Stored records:
▽

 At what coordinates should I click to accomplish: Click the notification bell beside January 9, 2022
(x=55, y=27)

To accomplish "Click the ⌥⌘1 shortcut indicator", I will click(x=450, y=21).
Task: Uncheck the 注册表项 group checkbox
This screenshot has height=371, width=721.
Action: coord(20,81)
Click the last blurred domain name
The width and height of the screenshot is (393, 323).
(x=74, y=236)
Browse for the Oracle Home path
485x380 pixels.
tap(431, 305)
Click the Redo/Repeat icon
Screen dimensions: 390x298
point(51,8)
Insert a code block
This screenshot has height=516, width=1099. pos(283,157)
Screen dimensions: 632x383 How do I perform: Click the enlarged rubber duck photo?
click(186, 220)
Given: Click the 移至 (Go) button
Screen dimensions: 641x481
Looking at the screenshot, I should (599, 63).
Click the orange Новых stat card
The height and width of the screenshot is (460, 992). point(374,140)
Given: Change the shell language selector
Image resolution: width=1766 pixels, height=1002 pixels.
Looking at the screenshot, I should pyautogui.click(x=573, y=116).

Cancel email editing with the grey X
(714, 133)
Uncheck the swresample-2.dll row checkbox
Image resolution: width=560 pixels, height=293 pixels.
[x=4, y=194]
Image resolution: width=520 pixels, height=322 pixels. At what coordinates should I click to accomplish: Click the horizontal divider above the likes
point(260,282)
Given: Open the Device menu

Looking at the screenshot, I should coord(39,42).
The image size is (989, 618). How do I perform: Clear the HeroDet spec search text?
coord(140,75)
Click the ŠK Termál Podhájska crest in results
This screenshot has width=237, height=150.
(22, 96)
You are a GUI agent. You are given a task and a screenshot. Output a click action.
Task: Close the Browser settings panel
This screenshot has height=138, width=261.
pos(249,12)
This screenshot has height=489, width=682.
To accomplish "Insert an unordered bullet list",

△

ASSIGNED TASK:
Return each line among the entries that holds the word "Uncheck".

TASK OUTPUT:
Task: Uncheck the 注册表项 group checkbox
Uncheck the swresample-2.dll row checkbox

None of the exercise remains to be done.